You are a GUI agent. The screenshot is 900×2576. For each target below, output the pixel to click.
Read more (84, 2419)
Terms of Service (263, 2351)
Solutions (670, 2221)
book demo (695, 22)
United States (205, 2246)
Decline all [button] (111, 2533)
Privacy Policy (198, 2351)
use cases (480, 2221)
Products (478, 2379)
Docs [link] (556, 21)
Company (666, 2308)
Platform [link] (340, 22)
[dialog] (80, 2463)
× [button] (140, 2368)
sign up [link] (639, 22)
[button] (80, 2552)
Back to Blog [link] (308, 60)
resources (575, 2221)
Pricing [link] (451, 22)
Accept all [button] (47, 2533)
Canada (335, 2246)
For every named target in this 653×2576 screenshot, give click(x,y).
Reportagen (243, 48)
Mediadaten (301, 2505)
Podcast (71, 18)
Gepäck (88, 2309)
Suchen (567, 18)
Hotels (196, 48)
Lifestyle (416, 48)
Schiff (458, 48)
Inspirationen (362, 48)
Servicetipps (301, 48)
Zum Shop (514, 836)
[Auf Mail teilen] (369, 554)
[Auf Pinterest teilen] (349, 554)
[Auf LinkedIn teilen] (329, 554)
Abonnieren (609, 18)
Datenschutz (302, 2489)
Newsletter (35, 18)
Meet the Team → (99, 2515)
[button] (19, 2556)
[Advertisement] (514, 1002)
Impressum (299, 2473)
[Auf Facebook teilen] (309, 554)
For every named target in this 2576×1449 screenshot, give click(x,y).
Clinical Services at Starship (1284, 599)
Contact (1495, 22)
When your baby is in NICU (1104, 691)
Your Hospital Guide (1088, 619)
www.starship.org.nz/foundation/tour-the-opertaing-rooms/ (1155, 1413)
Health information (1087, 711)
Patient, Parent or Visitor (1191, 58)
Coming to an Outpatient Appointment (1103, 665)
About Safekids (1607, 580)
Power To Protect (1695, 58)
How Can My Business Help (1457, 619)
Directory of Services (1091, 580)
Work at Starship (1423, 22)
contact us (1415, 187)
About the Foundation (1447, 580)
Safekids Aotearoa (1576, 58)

# # # # # # #

WHAT IS REQUIRED: Please transcribe only the lines in the records above running from the line that has "[Auf Pinterest teilen] (349, 554)" through the line that has "Directory of Services (1091, 580)", both included, exactly as they appear.

REPLY:
[Auf Pinterest teilen] (349, 554)
[Auf LinkedIn teilen] (329, 554)
Abonnieren (609, 18)
Datenschutz (302, 2489)
Newsletter (35, 18)
Meet the Team → (99, 2515)
[button] (19, 2556)
[Advertisement] (514, 1002)
Impressum (299, 2473)
[Auf Facebook teilen] (309, 554)
For every named target in this 2576×1449 screenshot, give click(x,y).
Clinical Services at Starship (1284, 599)
Contact (1495, 22)
When your baby is in NICU (1104, 691)
Your Hospital Guide (1088, 619)
www.starship.org.nz/foundation/tour-the-opertaing-rooms/ (1155, 1413)
Health information (1087, 711)
Patient, Parent or Visitor (1191, 58)
Coming to an Outpatient Appointment (1103, 665)
About Safekids (1607, 580)
Power To Protect (1695, 58)
How Can My Business Help (1457, 619)
Directory of Services (1091, 580)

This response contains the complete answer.